## Exercise prompt
Can you rewrite all the rows below, changing every "How do I perform" to "How can I do" and leaving everything else the same?

-=-=-=-=-

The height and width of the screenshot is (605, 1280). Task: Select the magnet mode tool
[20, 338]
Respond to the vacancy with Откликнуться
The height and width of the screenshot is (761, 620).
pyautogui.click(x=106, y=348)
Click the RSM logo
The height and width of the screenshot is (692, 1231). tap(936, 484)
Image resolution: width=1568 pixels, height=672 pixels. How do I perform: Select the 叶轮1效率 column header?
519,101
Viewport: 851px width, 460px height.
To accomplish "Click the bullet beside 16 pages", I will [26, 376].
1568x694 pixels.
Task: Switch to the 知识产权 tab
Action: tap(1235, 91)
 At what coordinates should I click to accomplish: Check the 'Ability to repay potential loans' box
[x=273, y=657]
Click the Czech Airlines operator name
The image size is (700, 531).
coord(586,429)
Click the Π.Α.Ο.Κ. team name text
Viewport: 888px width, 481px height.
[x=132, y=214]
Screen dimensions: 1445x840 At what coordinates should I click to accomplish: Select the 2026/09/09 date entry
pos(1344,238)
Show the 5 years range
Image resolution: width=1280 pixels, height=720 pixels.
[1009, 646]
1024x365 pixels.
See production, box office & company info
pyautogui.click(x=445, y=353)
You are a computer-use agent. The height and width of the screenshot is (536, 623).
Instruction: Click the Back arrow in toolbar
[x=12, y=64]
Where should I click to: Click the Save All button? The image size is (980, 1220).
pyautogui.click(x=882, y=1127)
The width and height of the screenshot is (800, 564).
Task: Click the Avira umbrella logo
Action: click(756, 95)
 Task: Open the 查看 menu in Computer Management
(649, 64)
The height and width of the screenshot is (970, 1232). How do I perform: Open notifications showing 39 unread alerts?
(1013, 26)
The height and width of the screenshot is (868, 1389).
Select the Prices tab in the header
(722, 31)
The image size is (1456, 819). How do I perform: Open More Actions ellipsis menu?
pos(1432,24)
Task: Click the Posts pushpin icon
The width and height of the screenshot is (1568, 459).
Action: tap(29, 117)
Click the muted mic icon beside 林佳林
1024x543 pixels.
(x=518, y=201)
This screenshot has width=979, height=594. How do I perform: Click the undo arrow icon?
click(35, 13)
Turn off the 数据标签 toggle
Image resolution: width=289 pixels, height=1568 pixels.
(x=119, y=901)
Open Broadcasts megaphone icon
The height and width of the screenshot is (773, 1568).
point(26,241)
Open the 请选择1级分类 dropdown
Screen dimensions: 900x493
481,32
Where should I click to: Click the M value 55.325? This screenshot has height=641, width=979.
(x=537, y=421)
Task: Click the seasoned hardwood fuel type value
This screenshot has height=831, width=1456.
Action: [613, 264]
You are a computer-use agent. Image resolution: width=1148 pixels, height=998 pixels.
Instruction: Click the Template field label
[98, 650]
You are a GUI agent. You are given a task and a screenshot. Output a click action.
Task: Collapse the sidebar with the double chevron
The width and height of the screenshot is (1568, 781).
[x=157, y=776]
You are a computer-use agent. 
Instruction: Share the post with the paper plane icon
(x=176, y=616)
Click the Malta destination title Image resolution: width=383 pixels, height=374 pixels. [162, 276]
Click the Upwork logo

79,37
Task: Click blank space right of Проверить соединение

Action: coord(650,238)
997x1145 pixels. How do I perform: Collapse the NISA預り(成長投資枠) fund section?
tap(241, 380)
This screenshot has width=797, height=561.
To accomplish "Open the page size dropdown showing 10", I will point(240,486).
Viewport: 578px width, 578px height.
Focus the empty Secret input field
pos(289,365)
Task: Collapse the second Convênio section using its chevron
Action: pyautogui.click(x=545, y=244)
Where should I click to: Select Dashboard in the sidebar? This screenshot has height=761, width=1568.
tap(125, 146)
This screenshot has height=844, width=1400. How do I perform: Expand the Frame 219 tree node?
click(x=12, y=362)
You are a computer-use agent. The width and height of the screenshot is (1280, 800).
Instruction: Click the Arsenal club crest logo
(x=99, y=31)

-=-=-=-=-

## Exercise result
The height and width of the screenshot is (605, 1280). Task: Select the magnet mode tool
[20, 338]
Respond to the vacancy with Откликнуться
The height and width of the screenshot is (761, 620).
pyautogui.click(x=106, y=348)
Click the RSM logo
The height and width of the screenshot is (692, 1231). tap(936, 484)
Image resolution: width=1568 pixels, height=672 pixels. How can I do: Select the 叶轮1效率 column header?
519,101
Viewport: 851px width, 460px height.
To accomplish "Click the bullet beside 16 pages", I will [26, 376].
1568x694 pixels.
Task: Switch to the 知识产权 tab
Action: tap(1235, 91)
 At what coordinates should I click to accomplish: Check the 'Ability to repay potential loans' box
[x=273, y=657]
Click the Czech Airlines operator name
The image size is (700, 531).
coord(586,429)
Click the Π.Α.Ο.Κ. team name text
Viewport: 888px width, 481px height.
[x=132, y=214]
Screen dimensions: 1445x840 At what coordinates should I click to accomplish: Select the 2026/09/09 date entry
pos(1344,238)
Show the 5 years range
Image resolution: width=1280 pixels, height=720 pixels.
[1009, 646]
1024x365 pixels.
See production, box office & company info
pyautogui.click(x=445, y=353)
You are a computer-use agent. The height and width of the screenshot is (536, 623).
Instruction: Click the Back arrow in toolbar
[x=12, y=64]
Where should I click to: Click the Save All button? The image size is (980, 1220).
pyautogui.click(x=882, y=1127)
The width and height of the screenshot is (800, 564).
Task: Click the Avira umbrella logo
Action: click(756, 95)
 Task: Open the 查看 menu in Computer Management
(649, 64)
The height and width of the screenshot is (970, 1232). How can I do: Open notifications showing 39 unread alerts?
(1013, 26)
The height and width of the screenshot is (868, 1389).
Select the Prices tab in the header
(722, 31)
The image size is (1456, 819). How can I do: Open More Actions ellipsis menu?
pos(1432,24)
Task: Click the Posts pushpin icon
The width and height of the screenshot is (1568, 459).
Action: tap(29, 117)
Click the muted mic icon beside 林佳林
1024x543 pixels.
(x=518, y=201)
This screenshot has width=979, height=594. How can I do: Click the undo arrow icon?
click(35, 13)
Turn off the 数据标签 toggle
Image resolution: width=289 pixels, height=1568 pixels.
(x=119, y=901)
Open Broadcasts megaphone icon
The height and width of the screenshot is (773, 1568).
point(26,241)
Open the 请选择1级分类 dropdown
Screen dimensions: 900x493
481,32
Where should I click to: Click the M value 55.325? This screenshot has height=641, width=979.
(x=537, y=421)
Task: Click the seasoned hardwood fuel type value
This screenshot has height=831, width=1456.
Action: [613, 264]
You are a computer-use agent. Image resolution: width=1148 pixels, height=998 pixels.
Instruction: Click the Template field label
[98, 650]
You are a GUI agent. You are given a task and a screenshot. Output a click action.
Task: Collapse the sidebar with the double chevron
The width and height of the screenshot is (1568, 781).
[x=157, y=776]
You are a computer-use agent. 
Instruction: Share the post with the paper plane icon
(x=176, y=616)
Click the Malta destination title Image resolution: width=383 pixels, height=374 pixels. [162, 276]
Click the Upwork logo

79,37
Task: Click blank space right of Проверить соединение

Action: coord(650,238)
997x1145 pixels. How can I do: Collapse the NISA預り(成長投資枠) fund section?
tap(241, 380)
This screenshot has width=797, height=561.
To accomplish "Open the page size dropdown showing 10", I will point(240,486).
Viewport: 578px width, 578px height.
Focus the empty Secret input field
pos(289,365)
Task: Collapse the second Convênio section using its chevron
Action: pyautogui.click(x=545, y=244)
Where should I click to: Select Dashboard in the sidebar? This screenshot has height=761, width=1568.
tap(125, 146)
This screenshot has height=844, width=1400. How can I do: Expand the Frame 219 tree node?
click(x=12, y=362)
You are a computer-use agent. The width and height of the screenshot is (1280, 800).
Instruction: Click the Arsenal club crest logo
(x=99, y=31)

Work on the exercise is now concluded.